Automate Cloud Scaling for Accelerator

Create rules to automatically scale-up and scale-down deployment of nodes on the cloud.

Define automation rules to filter resource requests from Accelerator and route them to target instance types. You can provide rapid scaling parameters to scale-up node deployment on the cloud to meet a surge in demand for resources. After the jobs are finished, the nodes are undeployed based on a scale-down rule. Automations can also be added to a cluster after the cluster is deployed.
  1. Login to NavOps.
  2. Click Automations.
  3. Click Add Automation .
  4. Provide a name for the automation.
  5. Enter a description for the automation.
  6. Select an Accelerator cluster.
  7. In the IF condition menu :
    • select jq to filter job workoad.
    • select node-filter to filter on the state of the node in the inventory.
    • select none to trigger actions without conditions.
  8. For Rapid scaling, in the If form field, enter a jq statement to filter a set of Accelerator jobs.
    Tip: Click (?) get more information about the supported schema. The Jq editor supports a powerful and extensible schema to create complex rules. Use autocompletion for quick and precise editing. Here is an example of a serial rule where all conditions must be passed for a job to be processed by the rule:
    select(.memory > 512) | select(.cpus = 1) | select(.memory <= 1024)
  9. The Trigger type is defined as receive.
  10. In the Then menu, select Rapid scaling and define the Rapid Scaling parameters:
    1. Select a Cost center.
    2. Select a Node class.
    3. Enter the Maximum number of nodes to add per run.
      Note: Accelerator could be requesting more, NavOps will provide nodes in a maximum batch size as specified here.
    4. For Time to empty, enter a time value in seconds to empty the bucket of jobs. This Target Time to Empty (TTTE) is compared to the predicted Time To Empty (TTE) provided by Accelerator at regular intervals for each bucket of jobs.
    5. For Max nodes in bucket, enter the total maximum nodes provisioned per bucket.
      Note: Nodes are reserved for the buckets they are provisioned for.
    6. For Cool down period (s), define a time interval between scaling cycles before another scaling task is initiated.
      Note: Allow time for resources to be provisioned, start running jobs and for the reported (by Accelerator) Time to Empty to come down from the default (8,640,000s). As a recommendation set this to the time taken for a complete scaling cycle to complete plus the time taken for jobs to finish per node. This rule is not applicable to all workload types so please work with your Altair Application Engineer to tune this for different workload types.
  11. Click Save.
    The new automation is displayed in the automations table.
  12. Enable the Automation Engine and enable the automation.

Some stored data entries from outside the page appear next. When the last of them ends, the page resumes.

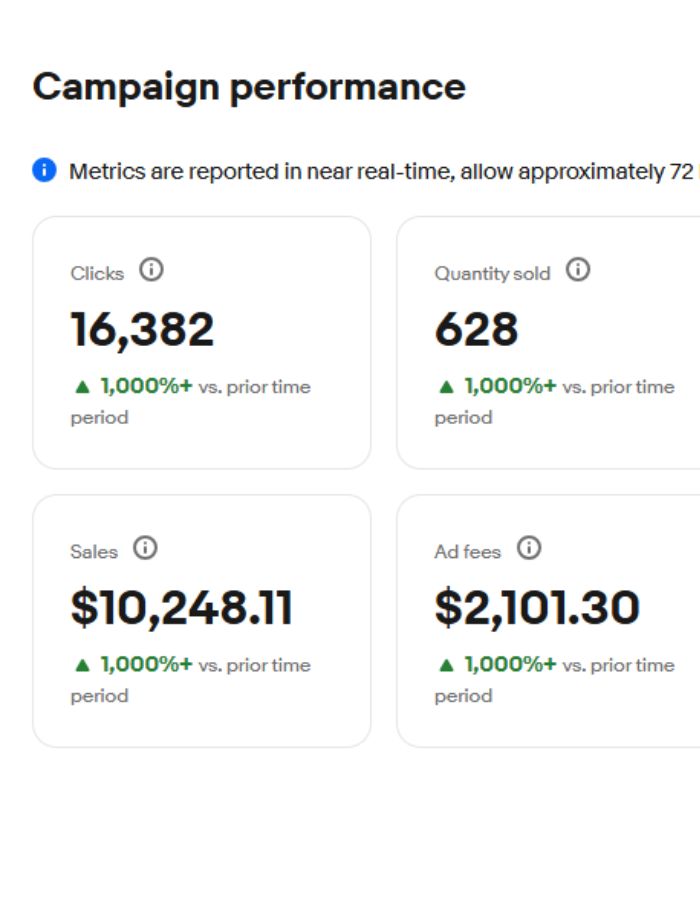The width and height of the screenshot is (700, 900).
Task: Click the green up arrow under 16,382
Action: (82, 387)
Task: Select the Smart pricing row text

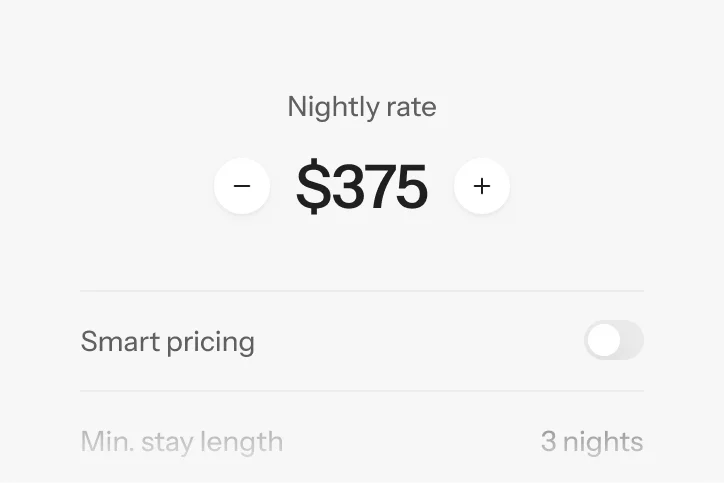Action: tap(168, 342)
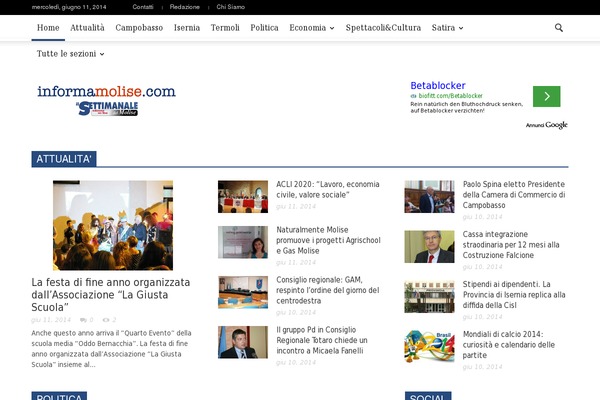Viewport: 600px width, 400px height.
Task: Click the ATTUALITA' section header
Action: (x=64, y=159)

Create Scale Down Automations

Nodes can be removed by filtering the inventory based on the state of the node. The advanced condition editor provides several templates to generat a query for scale down automations.
  1. Login to NavOps.
  2. Click Automation.
  3. Click Add Automation.
  4. Provide a name for the automation.
  5. Enter a description for the automation.
  6. Select an Accelerator cluster.
  7. In the IF condition menu select node-filter.
  8. In the Query field, click () to open the advanced condition editor.
  9. Select a template to configure a condition. For example, Remove nodes when tasker service is stopped.
    The configuration fields are populated based on the template. You can modify them as per your requirements. The generated query is displayed.
  10. Click Save.
  11. Trigger type is defined as calender.
  12. In the When section, select the values from the drop down menus to build the required cron expression displayed in the textbox form field below the menus. You can also enter valid chron expression directly in the textbox form field.
  13. In the Then menu, select simple-scale-down.
  14. Click Save.
    The new automation is displayed in the automations table.
  15. Enable the Automation Engine and enable the automation.